_WORK TASK_: In the article below about State Rep. Cynthia Dill's bill, what would the bill prohibit?

_DOCUMENT SEGMENT_:
▬▬▬▬▬▬▬▬▬▬

Balancing career and family: Legislature to review Dill bill (Printed Nov. 9, 2007)
By Amanda Estes
Staff Writer
As a trial lawyer and a mother of two, State Rep. Cynthia Dill (D-Cape
Elizabeth) recognizes the challenges of balancing a career with family
responsibilities.
“It takes more to prove you’re a player if you have to stop a
deposition at 5 [p.m.] to pick up children,” she said. “It’s one of
those things if you’re a woman who has children and works, you deal
with it. I’ve definitely felt at times that I’m treated differently
because of family responsibilities.”
Dill submitted a bill to the Legislature that would prohibit employment
discrimination based on parental status, marital status or familial
responsibilities. Out of 566 bill requests voted on by the
Legislature’s legislative council, Dill’s was one of roughly 150
approved for the 2008 session, which opens in January.
“I don’t want this bill to be thought of as just good for employees and
bad for employers,” Dill said. “We have so many great employers in
Maine – who really want to do right by their employees.”
Maine’s anti-discrimination laws currently prohibit discrimination in
employment based on race, color, sex, sexual orientation, physical or
mental disability, religion, age, ancestry or national origin.
Maine Human Rights Commission Executive Director Patricia Ryan said the
commission is interested in hearing the discussions that will follow
Dill’s proposal. The commission investigates charges of unlawful
discrimination in employment, housing, education, access to public
accommodations, extension of credit and offensive names. Because
parental status, marital status and familial responsibilities are not
protected classes, the commission does not have the jurisdiction to
investigate complaints in those areas.
Ryan said new protected classes are often the result of individuals coming forward and speaking out against unfair treatment.
Attorney David Webbert of the Augusta law firm, Johnson & Webbert,
is currently representing a Sebago woman who brought a civil case
against Anthem Health Plans of Maine after she claims she was denied a
promotion because she is a mother of four children, including
6-year-old triplets and an 11-year-old.
Laurie Chadwick claims after nine years of strong performance, she was
denied a promotion to a supervisory position last year and told she
“had too much on her plate” including “her kids” and classes she was
taking toward her bachelor’s degree. Her female superiors said if they
were in her position, they would be “overwhelmed.”
Chadwick claims she was the victim of illegal sex discrimination
because a “determinative factor in the decision was the gender
stereotype that, because she is a woman, Ms. Chadwick would allow her
obligations to her children and husband to adversely affect her work
performance,” according to her complaint.
Anthem Spokesperson Mark Ishkanian said the company’s decision was based solely on the employees’ merits.
“We firmly believe she was not discriminated against,” he said. “In
fact, the person who received the promotion was also a woman with
dependent children.”
Webbert said the trial is scheduled to go to federal court early next year.
“It’s a very hot area for employment law in general and it
happens to men too,” he said. “If [men] want to stay home and take care
of the kids, they get a lot of resistance because people think it’s the
woman’s job.”
Denying a male employee leave to care for an infant when leave would be
granted to a female employee is one example of discrimination
referenced in the U.S. Equal Employment Opportunity Commission’s (EEOC)
guidelines, released in May.

▬▬▬▬▬▬▬▬▬▬

_SUPPLIED ENTRIES_:
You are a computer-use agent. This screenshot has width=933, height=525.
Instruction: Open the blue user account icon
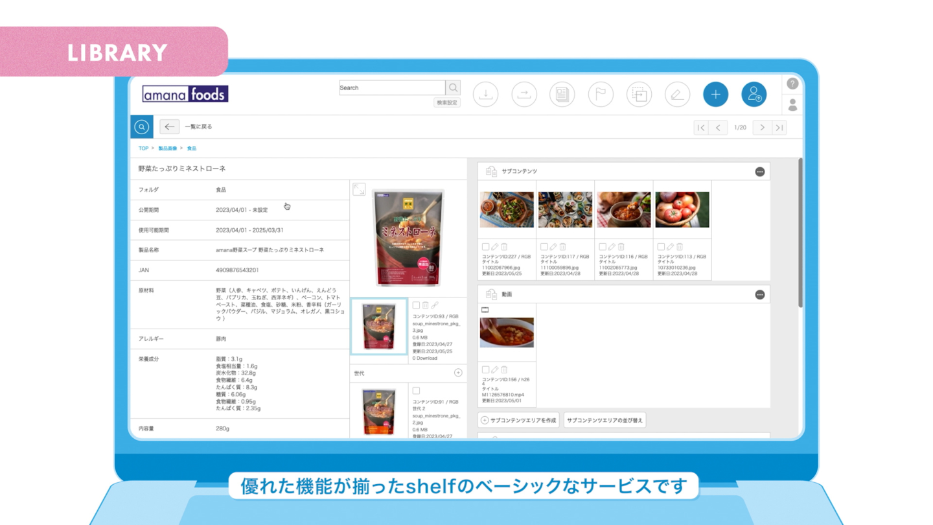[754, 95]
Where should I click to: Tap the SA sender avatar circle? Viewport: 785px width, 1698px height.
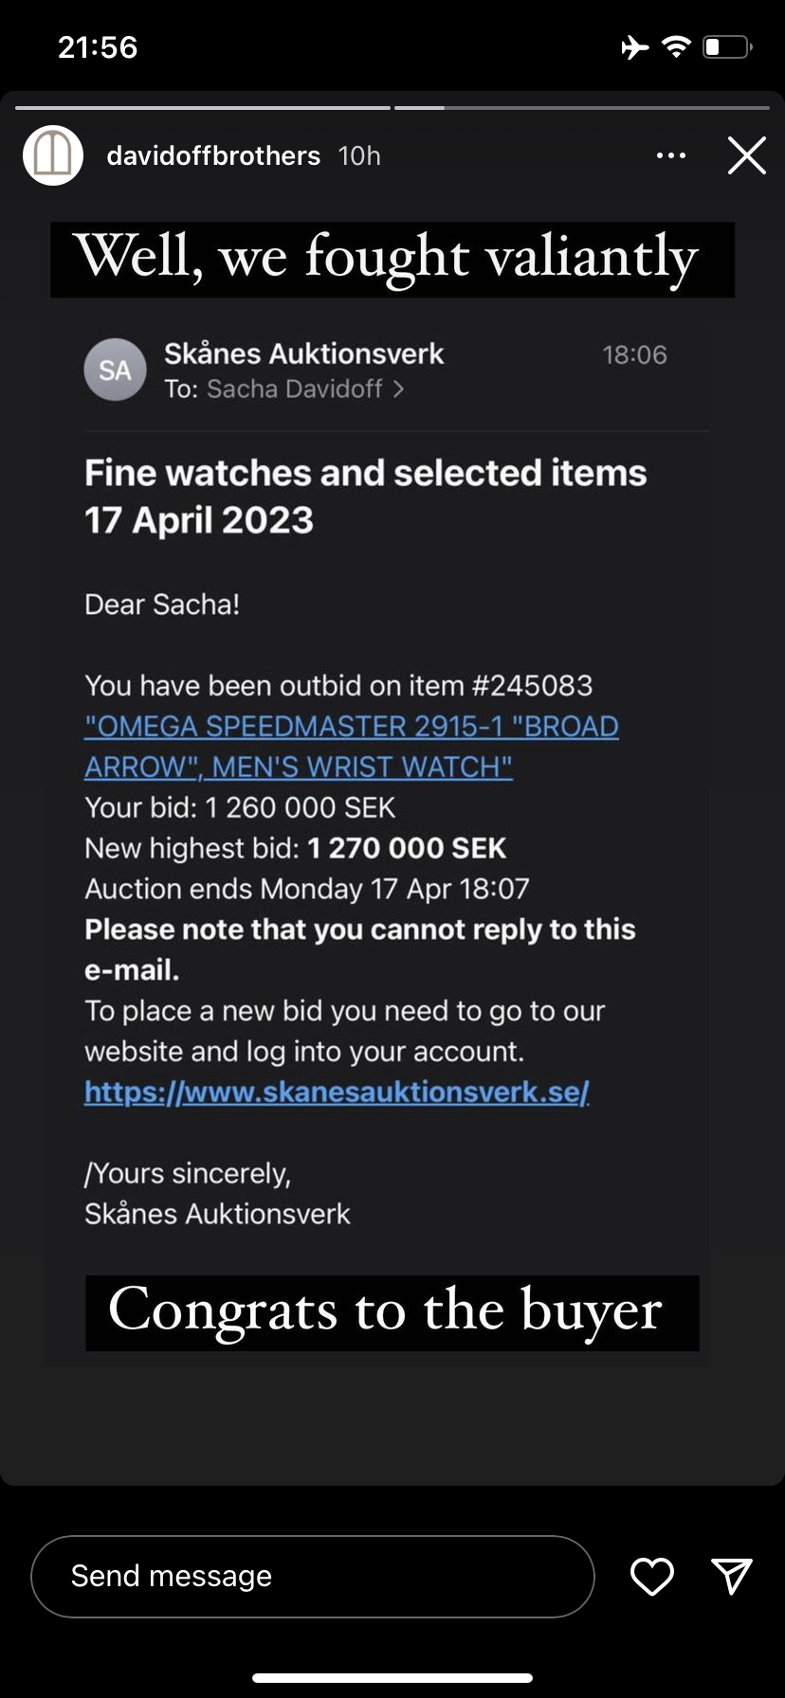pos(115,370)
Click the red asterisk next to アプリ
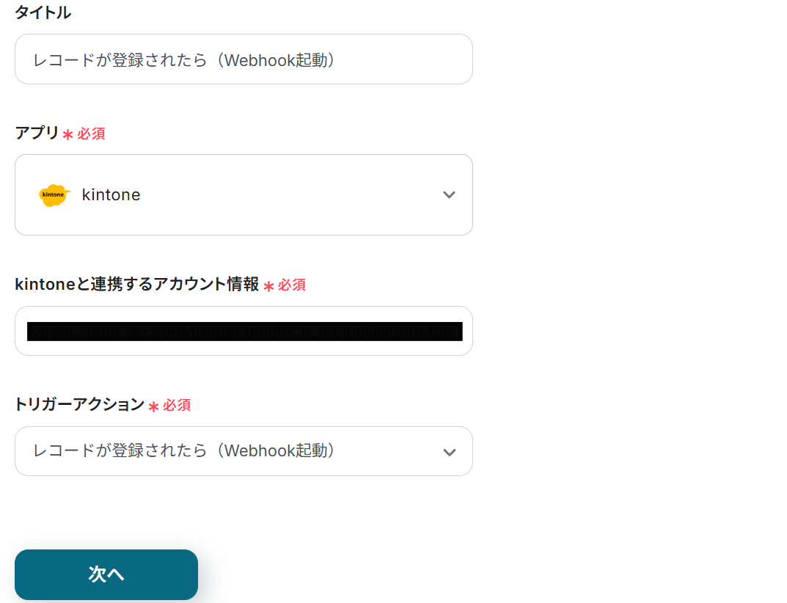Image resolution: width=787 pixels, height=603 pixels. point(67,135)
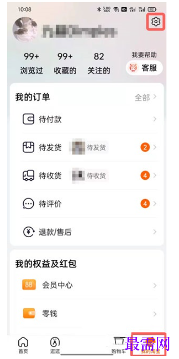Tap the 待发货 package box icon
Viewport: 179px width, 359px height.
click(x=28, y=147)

▬▬▬▬▬▬▬▬▬▬

_EXERCISE OUTPUT_: Employment discrimination based on parental status, marital status or familial responsibilities.